%%
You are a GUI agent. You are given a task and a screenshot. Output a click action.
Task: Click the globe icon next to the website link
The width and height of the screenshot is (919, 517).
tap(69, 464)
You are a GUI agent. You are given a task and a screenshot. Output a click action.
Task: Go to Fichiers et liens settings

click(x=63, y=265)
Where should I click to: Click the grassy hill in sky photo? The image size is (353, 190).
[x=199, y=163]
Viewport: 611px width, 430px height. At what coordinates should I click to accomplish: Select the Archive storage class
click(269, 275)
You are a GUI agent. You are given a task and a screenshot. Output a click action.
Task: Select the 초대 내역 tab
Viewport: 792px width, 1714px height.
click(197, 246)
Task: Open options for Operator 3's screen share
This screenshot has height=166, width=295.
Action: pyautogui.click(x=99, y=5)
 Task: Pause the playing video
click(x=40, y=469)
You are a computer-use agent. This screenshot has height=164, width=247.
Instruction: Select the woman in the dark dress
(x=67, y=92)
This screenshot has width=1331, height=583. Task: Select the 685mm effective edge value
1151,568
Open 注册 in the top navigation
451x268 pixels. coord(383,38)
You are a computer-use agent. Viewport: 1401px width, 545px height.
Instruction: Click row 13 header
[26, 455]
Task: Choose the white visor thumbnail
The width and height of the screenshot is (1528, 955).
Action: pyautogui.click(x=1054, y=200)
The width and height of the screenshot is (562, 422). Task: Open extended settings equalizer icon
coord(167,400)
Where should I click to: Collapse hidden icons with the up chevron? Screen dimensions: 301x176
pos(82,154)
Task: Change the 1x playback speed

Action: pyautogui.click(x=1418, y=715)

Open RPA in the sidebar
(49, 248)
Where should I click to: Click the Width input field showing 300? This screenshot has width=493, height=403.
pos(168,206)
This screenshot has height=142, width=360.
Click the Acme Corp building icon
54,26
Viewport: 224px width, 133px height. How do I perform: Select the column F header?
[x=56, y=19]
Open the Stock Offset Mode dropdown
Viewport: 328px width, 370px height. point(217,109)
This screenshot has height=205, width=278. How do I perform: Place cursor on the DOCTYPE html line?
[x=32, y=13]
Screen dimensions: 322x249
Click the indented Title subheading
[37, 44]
%%
The data above must be repeated in its entirety, exactly as given.

TASK SOLUTION:
You are a GUI agent. You are given a task and a screenshot. Output a click action.
Task: Click the globe icon next to the website link
The width and height of the screenshot is (919, 517).
tap(69, 464)
You are a GUI agent. You are given a task and a screenshot. Output a click action.
Task: Go to Fichiers et liens settings

click(x=63, y=265)
Where should I click to: Click the grassy hill in sky photo? The image size is (353, 190).
[x=199, y=163]
Viewport: 611px width, 430px height. At what coordinates should I click to accomplish: Select the Archive storage class
click(269, 275)
You are a GUI agent. You are given a task and a screenshot. Output a click action.
Task: Select the 초대 내역 tab
Viewport: 792px width, 1714px height.
click(197, 246)
Task: Open options for Operator 3's screen share
This screenshot has height=166, width=295.
Action: pyautogui.click(x=99, y=5)
 Task: Pause the playing video
click(x=40, y=469)
You are a computer-use agent. This screenshot has height=164, width=247.
Instruction: Select the woman in the dark dress
(x=67, y=92)
This screenshot has width=1331, height=583. Task: Select the 685mm effective edge value
1151,568
Open 注册 in the top navigation
451x268 pixels. coord(383,38)
You are a computer-use agent. Viewport: 1401px width, 545px height.
Instruction: Click row 13 header
[26, 455]
Task: Choose the white visor thumbnail
The width and height of the screenshot is (1528, 955).
Action: pyautogui.click(x=1054, y=200)
The width and height of the screenshot is (562, 422). Task: Open extended settings equalizer icon
coord(167,400)
Where should I click to: Collapse hidden icons with the up chevron? Screen dimensions: 301x176
pos(82,154)
Task: Change the 1x playback speed

Action: pyautogui.click(x=1418, y=715)

Open RPA in the sidebar
(49, 248)
Where should I click to: Click the Width input field showing 300? This screenshot has width=493, height=403.
pos(168,206)
This screenshot has height=142, width=360.
Click the Acme Corp building icon
54,26
Viewport: 224px width, 133px height. How do I perform: Select the column F header?
[x=56, y=19]
Open the Stock Offset Mode dropdown
Viewport: 328px width, 370px height. point(217,109)
This screenshot has height=205, width=278. How do I perform: Place cursor on the DOCTYPE html line?
[x=32, y=13]
Screen dimensions: 322x249
Click the indented Title subheading
[37, 44]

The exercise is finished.